[begin SOURCE EXCERPT]
While savings accounts and money market accounts share some similar features, there are key differences in how you’re able to use them. Understanding the rules of each can help you decide which one is best for you.

Key statistics on savings accounts and money market accounts:

  • The median balance for deposit accounts such as savings accounts and money market accounts is $5,300, according to the Federal Reserve’s Survey of Consumer Finances (SCF).
  • A total of 98 percent of U.S. households have a transaction account such as a savings account or money market account, based on SCF data.
  • The national average annual percentage yield (APY) for both money markets and savings accounts is 0.13 percent in August 2022. However, rates up to 15 times higher can be found at some online banks and credit unions.

What is a savings account?

As an interest-earning deposit account, a savings account is similar to a money market account in that deposits aren’t limited but withdrawals may be — up to six per month. Savings accounts are a good place to save your money while still having it accessible if you need it later. The average interest rate on savings accounts is only 0.13 percent, according to Bankrate data as of August 2022, but the best savings accounts pay around 2 percent.

Savings accounts are a safe place to keep your savings. Like a money market account, they are insured through the Federal Deposit Insurance Corp. (FDIC) or National Credit Union Association (NCUA) up to $250,000 per account holder.

Pros and cons of savings accounts

Pros Cons
Interest-bearing Nominal interest earned
ATM withdrawals allowed May be limited to six withdrawals or transfers per month
FDIC/NCUA-insured Bill payments and check-writing not allowed

What is a money market account?
[end SOURCE EXCERPT]
DIRECTIVE 1
Name every organization that the savings accounts excerpt mentions by name.
[begin SUPPLIED DATA]
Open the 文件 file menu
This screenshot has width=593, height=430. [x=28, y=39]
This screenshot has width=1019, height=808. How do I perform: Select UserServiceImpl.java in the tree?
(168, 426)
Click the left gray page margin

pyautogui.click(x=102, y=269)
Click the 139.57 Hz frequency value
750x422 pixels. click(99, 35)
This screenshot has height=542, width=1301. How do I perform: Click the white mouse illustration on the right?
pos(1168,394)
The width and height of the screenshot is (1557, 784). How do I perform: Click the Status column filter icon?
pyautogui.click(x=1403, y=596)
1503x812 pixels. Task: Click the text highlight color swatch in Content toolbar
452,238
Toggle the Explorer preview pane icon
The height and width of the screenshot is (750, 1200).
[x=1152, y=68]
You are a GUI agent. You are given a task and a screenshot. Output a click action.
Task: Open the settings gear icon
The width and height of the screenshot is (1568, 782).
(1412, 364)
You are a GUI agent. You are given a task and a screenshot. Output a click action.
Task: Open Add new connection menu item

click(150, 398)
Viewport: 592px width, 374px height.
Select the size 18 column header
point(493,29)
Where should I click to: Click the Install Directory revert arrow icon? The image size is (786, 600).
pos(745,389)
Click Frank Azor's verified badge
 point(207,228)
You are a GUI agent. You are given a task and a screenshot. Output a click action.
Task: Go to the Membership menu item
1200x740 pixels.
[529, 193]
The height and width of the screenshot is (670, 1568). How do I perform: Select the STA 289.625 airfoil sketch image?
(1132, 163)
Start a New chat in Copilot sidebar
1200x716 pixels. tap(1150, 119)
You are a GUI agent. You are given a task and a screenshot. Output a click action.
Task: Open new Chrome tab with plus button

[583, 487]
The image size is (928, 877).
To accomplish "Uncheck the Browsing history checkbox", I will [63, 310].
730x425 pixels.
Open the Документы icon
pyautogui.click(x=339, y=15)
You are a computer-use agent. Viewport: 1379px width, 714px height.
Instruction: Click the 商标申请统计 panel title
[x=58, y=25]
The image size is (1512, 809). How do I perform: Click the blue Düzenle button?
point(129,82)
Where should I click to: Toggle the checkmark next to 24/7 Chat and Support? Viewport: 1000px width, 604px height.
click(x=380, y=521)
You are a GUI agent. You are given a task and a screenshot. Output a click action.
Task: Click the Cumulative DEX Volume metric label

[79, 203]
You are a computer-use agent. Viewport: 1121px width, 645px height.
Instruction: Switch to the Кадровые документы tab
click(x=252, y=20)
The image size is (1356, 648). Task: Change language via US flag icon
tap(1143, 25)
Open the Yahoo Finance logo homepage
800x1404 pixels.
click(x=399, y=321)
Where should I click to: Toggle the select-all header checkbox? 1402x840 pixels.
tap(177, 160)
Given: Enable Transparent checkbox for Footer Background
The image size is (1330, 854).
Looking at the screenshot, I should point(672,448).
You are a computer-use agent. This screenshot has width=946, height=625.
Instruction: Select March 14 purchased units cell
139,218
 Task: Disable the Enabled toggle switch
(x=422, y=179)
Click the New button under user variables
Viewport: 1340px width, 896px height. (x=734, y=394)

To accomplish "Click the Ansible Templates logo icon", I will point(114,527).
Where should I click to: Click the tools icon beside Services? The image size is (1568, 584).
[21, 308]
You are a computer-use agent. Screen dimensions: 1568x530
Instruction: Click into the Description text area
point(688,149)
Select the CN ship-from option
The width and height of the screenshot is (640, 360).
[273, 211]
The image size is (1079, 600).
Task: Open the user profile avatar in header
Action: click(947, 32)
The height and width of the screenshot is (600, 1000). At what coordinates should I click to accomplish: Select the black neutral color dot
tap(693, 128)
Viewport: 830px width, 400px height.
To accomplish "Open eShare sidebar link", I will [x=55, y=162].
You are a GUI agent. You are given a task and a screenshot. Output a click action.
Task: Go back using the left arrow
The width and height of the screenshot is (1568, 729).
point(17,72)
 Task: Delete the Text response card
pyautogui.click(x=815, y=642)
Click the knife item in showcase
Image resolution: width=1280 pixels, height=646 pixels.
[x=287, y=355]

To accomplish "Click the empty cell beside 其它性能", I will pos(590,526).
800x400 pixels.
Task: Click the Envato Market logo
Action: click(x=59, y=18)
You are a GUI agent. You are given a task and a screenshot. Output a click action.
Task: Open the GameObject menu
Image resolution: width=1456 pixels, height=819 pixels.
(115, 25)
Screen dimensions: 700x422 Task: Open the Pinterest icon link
[end SUPPLIED DATA]
DIRECTIVE 2
Copy the lines in the records from the one containing "You are a computer-use agent. This" to the one containing "point(17,72)", including both of those lines.

EXERCISE RESPONSE 1
- Federal Reserve
- Bankrate
- Federal Deposit Insurance Corp. (FDIC)
- National Credit Union Association (NCUA)

EXERCISE RESPONSE 2
You are a computer-use agent. This screenshot has width=946, height=625.
Instruction: Select March 14 purchased units cell
139,218
 Task: Disable the Enabled toggle switch
(x=422, y=179)
Click the New button under user variables
Viewport: 1340px width, 896px height. (x=734, y=394)

To accomplish "Click the Ansible Templates logo icon", I will point(114,527).
Where should I click to: Click the tools icon beside Services? The image size is (1568, 584).
[21, 308]
You are a computer-use agent. Screen dimensions: 1568x530
Instruction: Click into the Description text area
point(688,149)
Select the CN ship-from option
The width and height of the screenshot is (640, 360).
[273, 211]
The image size is (1079, 600).
Task: Open the user profile avatar in header
Action: click(947, 32)
The height and width of the screenshot is (600, 1000). At what coordinates should I click to accomplish: Select the black neutral color dot
tap(693, 128)
Viewport: 830px width, 400px height.
To accomplish "Open eShare sidebar link", I will [x=55, y=162].
You are a GUI agent. You are given a task and a screenshot. Output a click action.
Task: Go back using the left arrow
The width and height of the screenshot is (1568, 729).
point(17,72)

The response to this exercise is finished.